### WORK INSTRUCTION
Within the data that follows, set down exactly the lines from the one containing "Task: Click the Jabali boar logo" through the one containing "This screenshot has width=1400, height=900.", both ends included.

### SOURCE DATA
-*-

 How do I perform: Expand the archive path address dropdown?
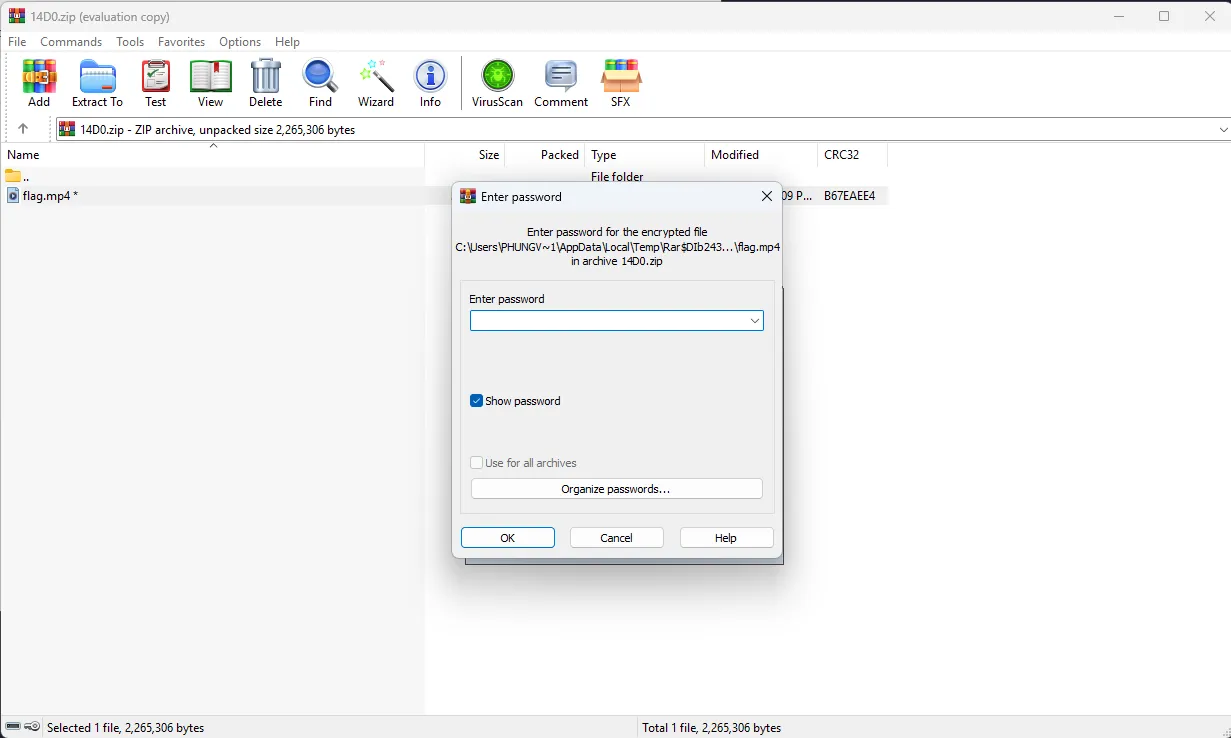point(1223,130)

-*-

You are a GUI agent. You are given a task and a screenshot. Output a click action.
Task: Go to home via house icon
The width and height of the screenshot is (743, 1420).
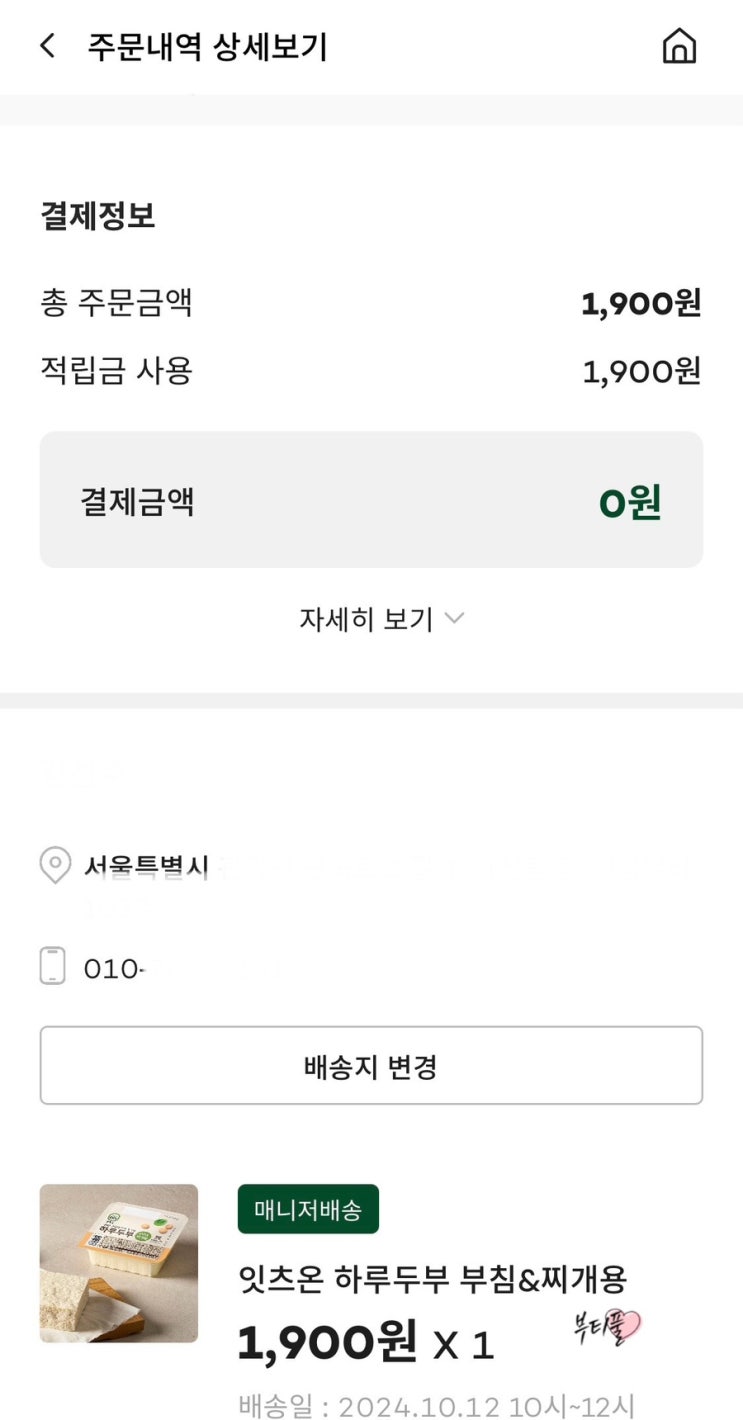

-*-

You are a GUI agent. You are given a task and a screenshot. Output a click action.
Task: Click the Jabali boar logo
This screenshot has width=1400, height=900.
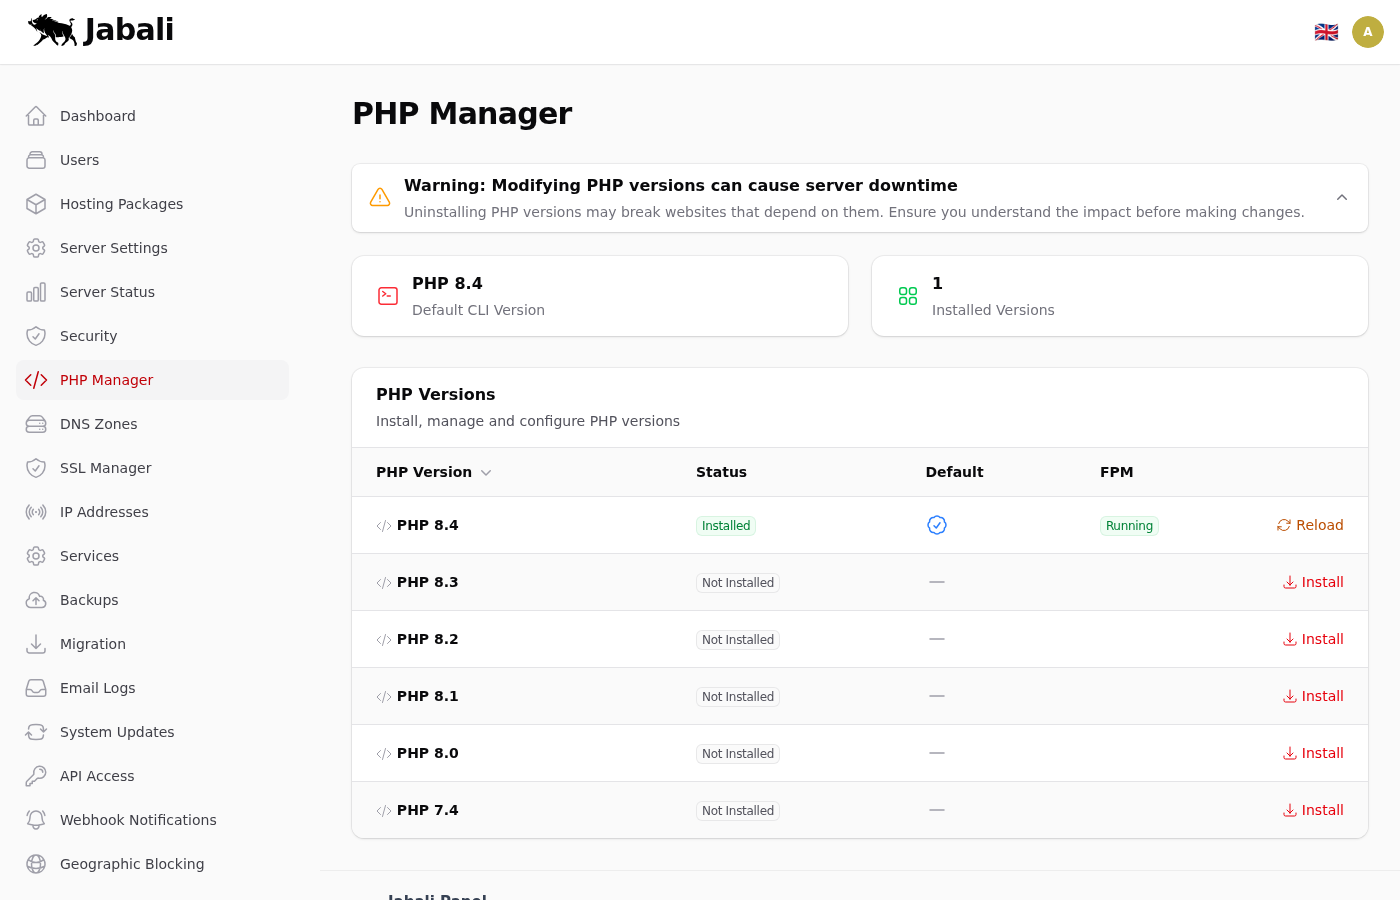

-*-

### SOLUTION TO THIS PROBLEM
Task: Click the Jabali boar logo
This screenshot has width=1400, height=900.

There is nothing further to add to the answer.